No es una fiesta, no es motivo para un carnaval o un regalo. Hay una diferencia profunda entre un festejo y una conmemoración. El 8 de marzo no es la fecha para que se despliegue toda la furiosa competencia mercantil de rebajas, ramos florales y tarjetas coloridas con frases de lugares comunes.

 

La tendencia, cada vez más enajenante, de eliminar el contenido histórico de las fechas conmemorativas sólo sirve a un propósito: la asimilación, y por ende, la desaparición. Cuando algo pierde su contenido simbólico, deja un espacio hueco en el que luego se puede colocar cualquier cosa, por absurda o insultante que sea. Y es precisamente eso lo que no quiero que suceda con el 8 de marzo. No es un día para celebrar el esencialismo o para que algunos tengan ocasión de pasarse de listos. El 8 de marzo es un día para que la memoria reviva y la dignidad se sacuda.

 

En un artículo de Ana María Portugal se aborda el muy discutido origen histórico de esta fecha conmemorativa. Según explica, investigaciones elaboradas por historiadoras feministas ubican los hechos que marcaron esta fecha en el año 1857, cuando el sindicato de costureras de la compañía textil en Lower East Side, Nueva York, convocó a una marcha en el mes de marzo para demandar una jornada laboral limitada a 10 horas. En 1867, tuvo lugar otra manifestación, en esa misma ciudad, de mujeres trabajadoras, que seguían bajo condiciones de profunda explotación laboral. En todas estas manifestaciones la represión policial fue sumamente violenta.

 

En 1908 las mujeres del Partido Socialista Norteamericano fundaron unas jornadas de reflexión y acción denominadas Woman's Day (Día de la Mujer). Sus reivindicaciones iniciales fueron la defensa incansable del derecho de las mujeres al sufragio, a gozar de derechos en el trabajo y a luchar en contra de la guerra. Fue en 1910, en Copenhague, durante la Segunda Conferencia Internacional de Mujeres Socialistas donde se presentó una propuesta del Partido Socialista Norteamericano, para instaurar el Día Internacional de la Mujer. Esta propuesta finalmente fue aprobada, en mucho gracias al apoyo brindado por Clara Zetkin.
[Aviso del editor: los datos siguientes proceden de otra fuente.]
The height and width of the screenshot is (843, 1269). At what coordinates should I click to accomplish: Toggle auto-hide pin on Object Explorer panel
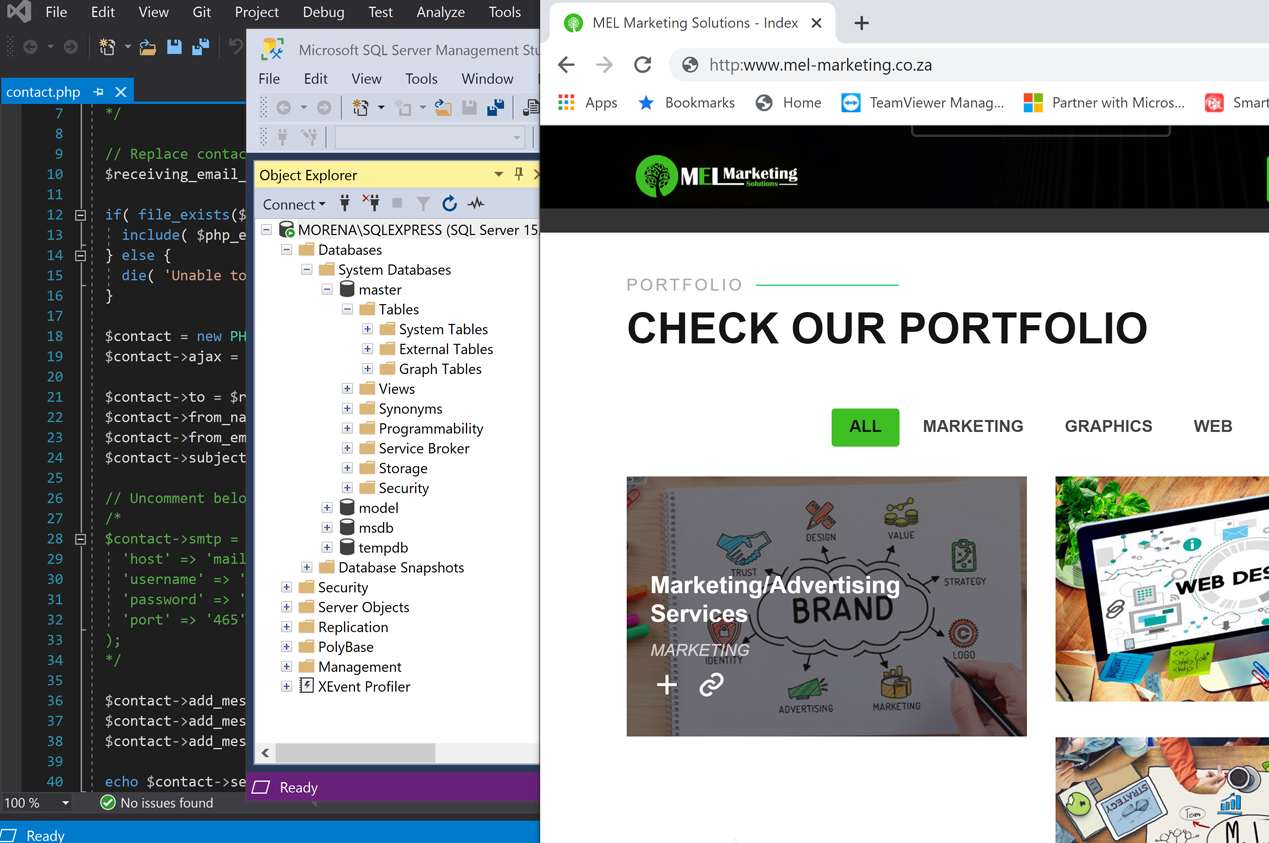518,175
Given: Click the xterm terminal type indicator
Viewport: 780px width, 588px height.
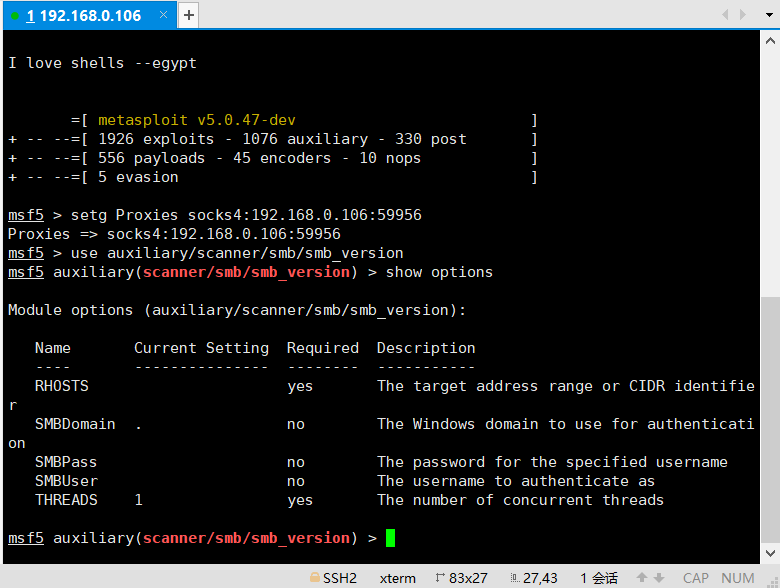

Hoy, al cumplirse 100 años de esta conmemoración, las condiciones laborales de la gran mayoría de mujeres en el mundo entero siguen siendo deplorables. La división sexual del trabajo perdura y mantiene a muchas mujeres y niñas en una situación que bien podemos llamar de esclavitud. Las mujeres que han logrado incorporarse al mercado de trabajo formal ganan un 70% del salario de los hombres, a pesar de realizar las mismas funciones y de estar, en muchos casos, mejor calificadas. Los derechos laborales de las mujeres se sostienen en el papel, a punta de uñas y dientes, pero en la vida cotidiana es todavía más difícil, al punto que ya parecen sólo un puñado de buenas intenciones.

 

Y de la violencia, no es necesario decir mucho. Sólo basta con mirar los titulares en los diarios. Los femicidios aumentan a un ritmo tenebroso. Y el ensañamiento de los agresores se usa como materia prima para el amarillismo de algunos medios de comunicación. Así terminan cada día más mujeres Nuestra América y en el resto del mundo: como carne de portada.

 

Tal parece que las mujeres seguimos a prueba, como si tuviéramos la obligación de ganarnos cada día nuestra condición de humanas y de ciudadanas. No cabe duda que los aires conservadores y sexistas siguen cargando la atmósfera con sus discursos de odio y sus falacias.

 

Y si reclamamos, la reacción no se hace esperar. Olympe de Gouges no es la única que ha perdido su cabeza por contestataria. ¿Cuántas cabezas más han de caer, para que ya digamos “basta”? ¿Cuánto cinismo se necesita para volver la mirada hacia otro lugar y no ver ante nuestros ojos el desastre causado por una sociedad que sigue violentando el derecho de las mujeres a la vida y a la autodeterminación?

 

¿Qué hace falta para que nuestros países comprendan que jamás saldrán de la pobreza económica y simbólica, si no comienza por respetar, sin medias tintas, la vida de las mujeres?